“O bombeiro um ofício bem quisto por todos”

2 de julho: Dia do Bombeiro Brasileiro. O Capitão Herbert Meyerhof relata a rotina da corporação, e explica também a razão da admiração da população, que vê os bombeiros como referência, mas não sabe o peso da responsabilidade que pesa sobre o ser humano por trás do herói

(*) Ana Carolina Castro e Karina Trevizan
Fotos: Everton Amaro


materia2Se em qualquer sala de aula perguntarmos o que as crianças querem ser quando crescer, invariavelmente ouviremos muitas respostas coincidentes: bombeiros. O Corpo de Bombeiros é, sem dúvida, uma das mais respeitadas instituições do país, e comemora nesta quinta-feira, 2 de julho, o Dia do Bombeiro Brasileiro.
Heróis da população, os admirados integrantes do Corpo de Bombeiros representam 10% da Polícia Militar. Só no estado de São Paulo, o número aproximado de oficiais é 10 mil. E todos os dias, religiosamente às 7h30, todos os quartéis paulistas seguem o mesmo ritual de troca de serviço: formalismo militar e hasteamento da bandeira nacional.
O que os cidadãos desconhecem, porém, é a rotina desgastante dos bombeiros, além da difícil missão de carregar a responsabilidade pela vida de semelhantes. Herbert Meyerhof, Capitão Chefe da Seção de Operações, recebeu a reportagem do ucho.info no Quartel do Centro, em São Paulo, para mostrar o cotidiano do Corpo de Bombeiros. Aos 36 anos, Meyerhof exerce há 16 a profissão da qual tem muito orgulho. “Eu não sei o que eu seria se não fosse bombeiro”, conta ele.

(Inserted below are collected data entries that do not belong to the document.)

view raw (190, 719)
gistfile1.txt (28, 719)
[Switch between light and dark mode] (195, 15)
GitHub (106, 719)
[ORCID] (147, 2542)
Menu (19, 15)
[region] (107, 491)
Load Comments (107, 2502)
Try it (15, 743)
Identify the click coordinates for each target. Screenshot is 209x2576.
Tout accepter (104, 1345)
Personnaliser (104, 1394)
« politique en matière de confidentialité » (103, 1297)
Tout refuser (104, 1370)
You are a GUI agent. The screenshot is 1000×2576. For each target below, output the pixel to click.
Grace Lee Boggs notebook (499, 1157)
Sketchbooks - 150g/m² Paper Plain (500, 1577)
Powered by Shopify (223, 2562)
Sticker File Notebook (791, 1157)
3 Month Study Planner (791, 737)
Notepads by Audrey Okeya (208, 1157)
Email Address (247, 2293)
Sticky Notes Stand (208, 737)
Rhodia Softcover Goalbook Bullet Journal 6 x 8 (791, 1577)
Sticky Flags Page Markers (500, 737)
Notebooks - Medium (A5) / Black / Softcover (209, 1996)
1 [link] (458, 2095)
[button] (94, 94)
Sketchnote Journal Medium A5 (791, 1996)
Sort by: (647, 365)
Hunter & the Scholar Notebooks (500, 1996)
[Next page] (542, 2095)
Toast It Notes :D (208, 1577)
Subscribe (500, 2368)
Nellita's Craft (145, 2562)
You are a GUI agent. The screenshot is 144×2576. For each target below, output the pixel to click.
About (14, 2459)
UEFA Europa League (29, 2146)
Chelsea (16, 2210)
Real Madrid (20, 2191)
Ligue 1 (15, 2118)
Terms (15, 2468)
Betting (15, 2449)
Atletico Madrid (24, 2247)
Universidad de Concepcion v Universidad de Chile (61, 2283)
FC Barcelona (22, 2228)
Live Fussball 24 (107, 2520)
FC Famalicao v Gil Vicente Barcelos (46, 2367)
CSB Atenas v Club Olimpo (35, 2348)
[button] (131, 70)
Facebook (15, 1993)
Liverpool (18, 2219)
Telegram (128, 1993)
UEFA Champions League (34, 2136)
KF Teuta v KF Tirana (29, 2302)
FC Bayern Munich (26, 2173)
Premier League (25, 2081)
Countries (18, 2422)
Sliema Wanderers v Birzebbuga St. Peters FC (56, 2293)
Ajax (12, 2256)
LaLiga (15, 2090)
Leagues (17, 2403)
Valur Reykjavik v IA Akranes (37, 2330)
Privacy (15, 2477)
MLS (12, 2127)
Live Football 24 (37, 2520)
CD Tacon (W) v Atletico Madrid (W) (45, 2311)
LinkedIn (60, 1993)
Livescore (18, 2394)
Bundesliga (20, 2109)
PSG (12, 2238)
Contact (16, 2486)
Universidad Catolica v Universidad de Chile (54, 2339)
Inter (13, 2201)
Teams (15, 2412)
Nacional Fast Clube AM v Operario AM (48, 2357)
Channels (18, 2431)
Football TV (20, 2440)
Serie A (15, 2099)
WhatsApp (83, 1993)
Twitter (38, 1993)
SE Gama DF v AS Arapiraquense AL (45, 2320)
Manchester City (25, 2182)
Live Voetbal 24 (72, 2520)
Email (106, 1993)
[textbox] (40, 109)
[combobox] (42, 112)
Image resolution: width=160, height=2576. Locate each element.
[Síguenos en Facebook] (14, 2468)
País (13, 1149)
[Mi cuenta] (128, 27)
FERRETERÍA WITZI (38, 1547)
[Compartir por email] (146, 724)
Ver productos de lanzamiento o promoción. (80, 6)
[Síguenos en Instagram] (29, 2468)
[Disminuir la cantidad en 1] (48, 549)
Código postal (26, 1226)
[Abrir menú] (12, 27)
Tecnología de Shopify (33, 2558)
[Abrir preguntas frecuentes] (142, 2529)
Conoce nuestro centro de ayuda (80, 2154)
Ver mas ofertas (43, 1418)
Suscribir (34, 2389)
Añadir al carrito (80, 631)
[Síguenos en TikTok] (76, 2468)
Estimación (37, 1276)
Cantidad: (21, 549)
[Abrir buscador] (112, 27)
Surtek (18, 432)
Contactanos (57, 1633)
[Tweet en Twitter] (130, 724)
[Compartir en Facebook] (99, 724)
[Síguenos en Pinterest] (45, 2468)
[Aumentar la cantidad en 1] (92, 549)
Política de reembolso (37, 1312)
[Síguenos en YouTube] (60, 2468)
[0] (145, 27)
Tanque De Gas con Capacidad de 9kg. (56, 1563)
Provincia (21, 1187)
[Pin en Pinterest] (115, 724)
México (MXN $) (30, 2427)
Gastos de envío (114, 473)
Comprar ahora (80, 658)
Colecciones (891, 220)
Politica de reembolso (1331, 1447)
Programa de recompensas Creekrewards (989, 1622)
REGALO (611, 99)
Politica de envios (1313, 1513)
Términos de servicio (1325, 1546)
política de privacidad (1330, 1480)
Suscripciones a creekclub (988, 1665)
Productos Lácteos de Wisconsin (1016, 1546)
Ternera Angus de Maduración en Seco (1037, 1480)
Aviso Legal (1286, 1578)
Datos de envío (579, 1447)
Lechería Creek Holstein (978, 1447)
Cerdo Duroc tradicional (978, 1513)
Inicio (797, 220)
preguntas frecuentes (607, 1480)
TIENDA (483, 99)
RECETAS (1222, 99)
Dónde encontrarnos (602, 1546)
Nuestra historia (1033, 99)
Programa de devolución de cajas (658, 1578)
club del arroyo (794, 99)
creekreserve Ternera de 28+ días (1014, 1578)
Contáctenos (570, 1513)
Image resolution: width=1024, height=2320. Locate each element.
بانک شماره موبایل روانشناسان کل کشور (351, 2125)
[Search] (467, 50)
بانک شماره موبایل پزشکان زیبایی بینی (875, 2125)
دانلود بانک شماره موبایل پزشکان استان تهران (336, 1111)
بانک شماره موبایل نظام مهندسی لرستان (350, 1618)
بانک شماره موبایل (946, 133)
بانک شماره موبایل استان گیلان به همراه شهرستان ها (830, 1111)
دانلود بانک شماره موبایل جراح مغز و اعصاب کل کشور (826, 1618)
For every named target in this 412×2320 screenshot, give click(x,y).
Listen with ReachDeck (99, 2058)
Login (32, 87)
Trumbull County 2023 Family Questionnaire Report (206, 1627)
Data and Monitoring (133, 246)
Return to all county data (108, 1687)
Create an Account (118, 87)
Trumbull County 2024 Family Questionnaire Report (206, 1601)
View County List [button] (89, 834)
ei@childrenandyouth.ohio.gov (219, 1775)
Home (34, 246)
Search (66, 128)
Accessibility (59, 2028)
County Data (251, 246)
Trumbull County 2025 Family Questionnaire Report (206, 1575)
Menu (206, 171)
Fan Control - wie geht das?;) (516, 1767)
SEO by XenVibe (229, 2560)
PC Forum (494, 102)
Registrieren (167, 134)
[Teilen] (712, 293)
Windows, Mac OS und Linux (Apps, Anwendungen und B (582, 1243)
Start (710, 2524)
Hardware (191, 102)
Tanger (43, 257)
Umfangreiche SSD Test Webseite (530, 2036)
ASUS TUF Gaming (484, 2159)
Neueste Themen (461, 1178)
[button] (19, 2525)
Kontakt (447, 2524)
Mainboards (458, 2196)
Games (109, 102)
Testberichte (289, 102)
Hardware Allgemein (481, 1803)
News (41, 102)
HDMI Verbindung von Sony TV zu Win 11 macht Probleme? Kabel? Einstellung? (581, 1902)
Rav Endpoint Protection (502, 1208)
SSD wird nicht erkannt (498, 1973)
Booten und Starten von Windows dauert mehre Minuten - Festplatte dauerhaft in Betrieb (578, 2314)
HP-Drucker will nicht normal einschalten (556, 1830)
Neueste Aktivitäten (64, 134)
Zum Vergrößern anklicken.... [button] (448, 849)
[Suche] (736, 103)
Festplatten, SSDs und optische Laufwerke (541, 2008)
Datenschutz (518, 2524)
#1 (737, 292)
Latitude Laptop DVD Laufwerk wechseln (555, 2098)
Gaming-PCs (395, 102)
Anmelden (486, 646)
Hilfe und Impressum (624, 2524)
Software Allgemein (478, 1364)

A que de deve, na opinião do senhor, o respeito que a população tem pelo Corpo de Bombeiros?
Começa pelo fato de irmos sempre para ajudar, pra prestar auxílio a quem esteja precisando muito. Também pelo fato da nossa postura ser diferenciada no aspecto do serviço, estamos lá querendo ajudar. É gostoso ajudar, acaba sendo viciante. Muitas vezes, uma pessoa vem e oferece uma quantia em dinheiro para todos os bombeiros. A gente recusa, explica que a pessoa já paga os impostos. Isso é proibido, mas faz parte da cultura do brasileiro, querer dar uma caixinha por um serviço que já está pago.
É comum também na hora da ocorrência criar um vínculo emocional forte com a vítima. Você está lá para ajudar, está cortando uma ferragem, e desde o local da emergência até o hospital nós ficamos lá conversando com a vítima. Isso acaba criando um vínculo de confiança.

Não há uma contradição nessa grande admiração pelos bombeiros, que são militares, mas ao mesmo tempo a Polícia Militar não ter uma imagem tão respeitada pela população?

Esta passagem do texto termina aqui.